Giocò malissimo, e riuscì a perdere in un quarto d’ora. Rifiutò l’offerta di Charlie che gli proponeva la rivincita e si abbandonò contro lo schienale della sedia.

— Charlie, hai mai sentito parlare di pezzi da scacchi rossi e neri?

— N… no. Li ho sempre visti bianchi e neri, oppure rossi e bianchi. Perché?

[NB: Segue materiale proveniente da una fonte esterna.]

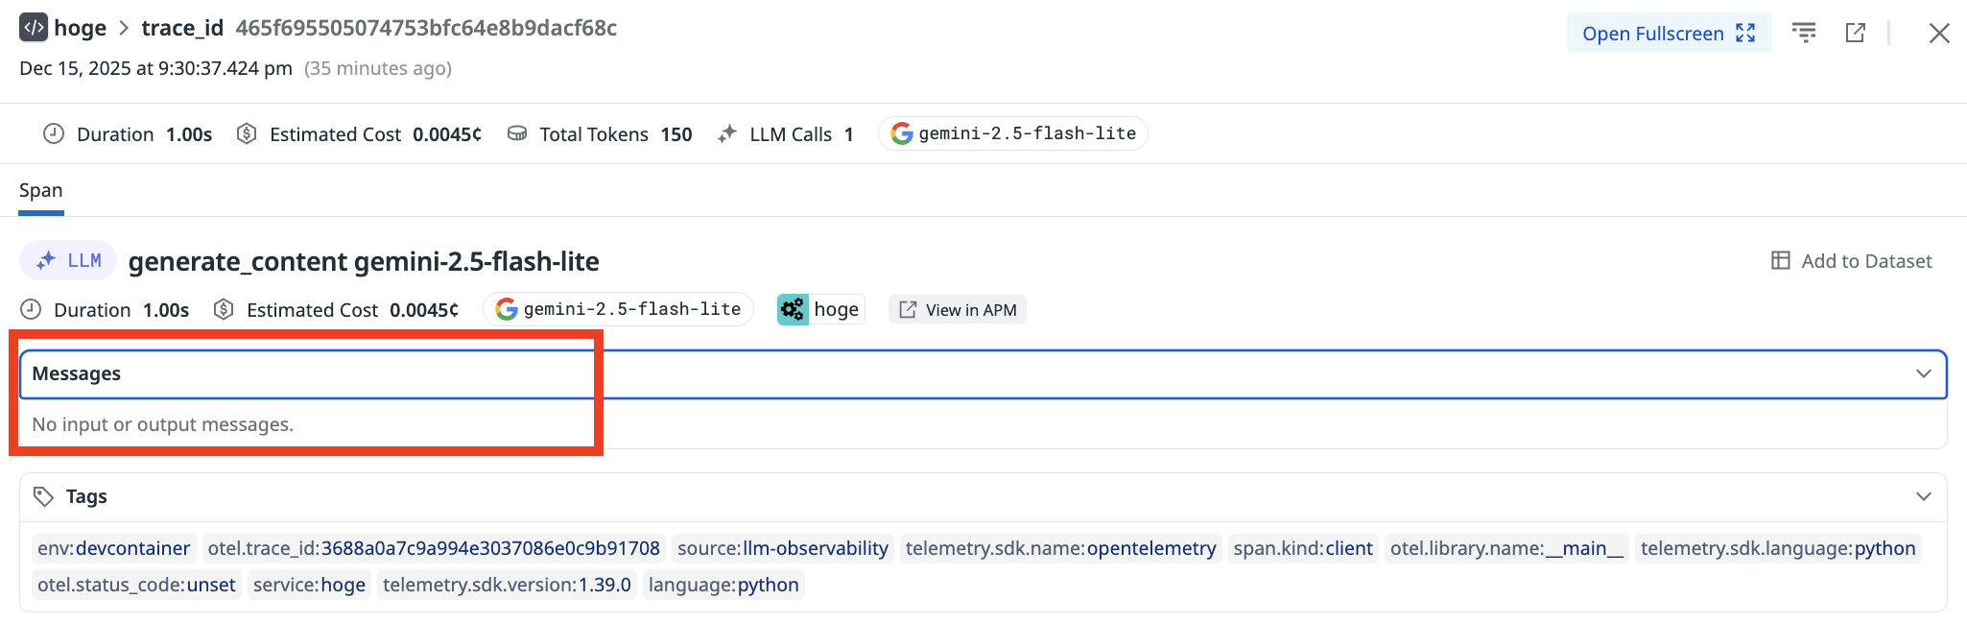Click the LLM span type badge
The height and width of the screenshot is (624, 1967).
[x=68, y=261]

— Ecco… — sorrise. — Forse non dovrei dirtelo dopo averti fatto dubitare per un attimo della mia sanità mentale, ma da qualche tempo faccio sempre gli stessi sogni. Non si tratta di sogni particolarmente fuori dell’ordinario, solo che si ripetono con insistenza. Uno riguarda un gioco tra rossi e neri; non so neppure se si tratti di scacchi. Lo sai com’è nei sogni: sembra sempre che tutto abbia senso anche se non ce l’ha. Mentre sogno non mi chiedo neppure se quel gioco tra rossi e neri è una partita a scacchi o no; evidentemente lo so o mi sembra di saperlo. Ma poi… non so più niente. Capisci quello che voglio dire?

— Certo. Continua.

— Ecco, mi sono domandato se questa faccenda non potesse avere qualche relazione con quello che sta dall’altra parte del muro che non sono ancora riuscito a superare. Questa è la prima volta nella mia… be’, non nella mia vita, forse, ma nei tre anni che ricordo, che mi capita di fare sogni così insistenti. Mi domando se la mia memoria non… non stia cercando di aprire una breccia nel muro. Per esempio, ho mai posseduto dei pezzi da scacchi rossi e neri? Oppure nelle scuole che frequentavo, non si giocavano mai partite di basket o baseball tra squadre con quei colori? Oppure… non so, qualcosa del genere?

Charlie rifletté per alcuni minuti. Poi scrollò la testa.

— No — disse — niente del genere. Naturalmente c’è del rosso e del nero in una roulette… Rouge et noir. E questi sono anche i colori di un mazzo di carte da gioco.

— No, sono sicuro che carte e roulette non c’entrano. Non è… non è così. È un gioco tra rossi e neri. Loro sono i giocatori, non so come. Pensaci bene, cerca di ricordare da dove io, non tu, possa aver attinto quell’idea!